Che cosa parliamo quando parliamo di electro-swing? Simona Molinari, ieri sera (29 gennaio) sul palco dell’Auditorium di Roma per la data conclusiva del suo tour La Felicità, ci ha tenuto a spiegarlo con ogni mezzo.
Tra parole, scherzi musicali e non, tono leggero e capacità vocali davvero indiscutibili, la cantante e compositrice partenopea, ha messo in scena un piccolo frammento divulgativo del jazz italiano. Il live, preceduto da un bel momento di rievocazione di swing, con tanto di scorcio sul ballo dell’epoca – curato dalla compagnia Swing Circus – è entrato nel vivo toccando il pubblico solo dopo un paio tra i brani più noti dell’artista.
Eppure se la musica dovrebbe spiegare da sè ogni cosa, viene da pensare che gli intenti didascalici sulla storia dello swing non giovino al repertorio della Molinari, che invece, funziona a prescindere e che non ha bisogno di essere sorretta da nessuna contestualizzazione.
I suoi testi, sempre in bilico tra ironia e narrazione femminile, si alternano in una scaletta piena di prestiti e rifacimenti da altri autori. Le canzoni scritte dalla Molinari restano con tutto ciò sempre ben caratterizzate: hanno testi più recitati che cantati, un beat scorrevole, una atmosfera lieve e piena di sonorità tipiche del jazz, dove il ritornello è sempre pensato per essere di sicuro impatto.
Inoltre, i suoi testi si distinguono per la narrazione: Simona Molinari racconta una donna di carattere difficile ma mai banale, che vorrebbe farci pensare anche che lei non ami prendersi sul serio. Un suggerimento quasi dal mondo pop e che vale bene in questo suo elettroswing assai contemporaneo.
E invece la compositrice fa davvero un gran lavoro e scelte impegnative: si permette una revisione di Mr. Paganini, dichiarando il suo debito ad Ella Fitzgerald, come scintilla primaria del suo interessamento al jazz. Si inerpica sul non meno importante pezzo luttazziano “Canto (anche se sono stonato)”, reinterpreta Natalino Otto e scopre le carte sulla natura più emotiva del suo canto con “Buonanotte Rossana”, canzone che il Maestro Lelio Luttazzi, scomparso nel 2010, ha composto per sua moglie.
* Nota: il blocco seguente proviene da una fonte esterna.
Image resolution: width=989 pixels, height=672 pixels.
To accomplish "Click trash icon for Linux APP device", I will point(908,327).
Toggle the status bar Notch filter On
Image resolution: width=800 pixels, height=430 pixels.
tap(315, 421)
Una ninna nanna voce e piano che vede la Molinari visibilmente commossa dalla presenza della moglie stessa di Luttazzi in sala e riesce, nella sua bellezza condivisa tra donne, ad estendere al pubblico una autentica partecipazione ad un testamento d’amore di grandissima sensibilità e bellezza.
Se consideriamo che, alle spalle dei buoni concerti, c’è sempre un lavoro collettivo, La Mosca Jazz band sul palco ha un affiatamento felicissimo e ben visibile con la solista. Nella band – che suona da diversi anni con la Molinari – si è fatta notare la figura trasversale di Frank Armocida, percussionista e “campionatore umano” sul palco. Tra tamburi e loop station appare soprattutto suo il personaggio del destabilizzatore operativo, contro l’ idea più passatista dello swing.
Ma per chi scrive è la pianista Sade Mangiaracina che non può proprio passare inosservata per il suo lavoro di tessitura musicale. Il suo piano ha percorso l’Auditorium nella serata conclusiva di questo Festival Lazio Wave 2014, con quella bellezza limpida dell’equilibrio nell’accompagnamento, che è sempre fortunato incontrare e distinguere nel mestiere di musicista.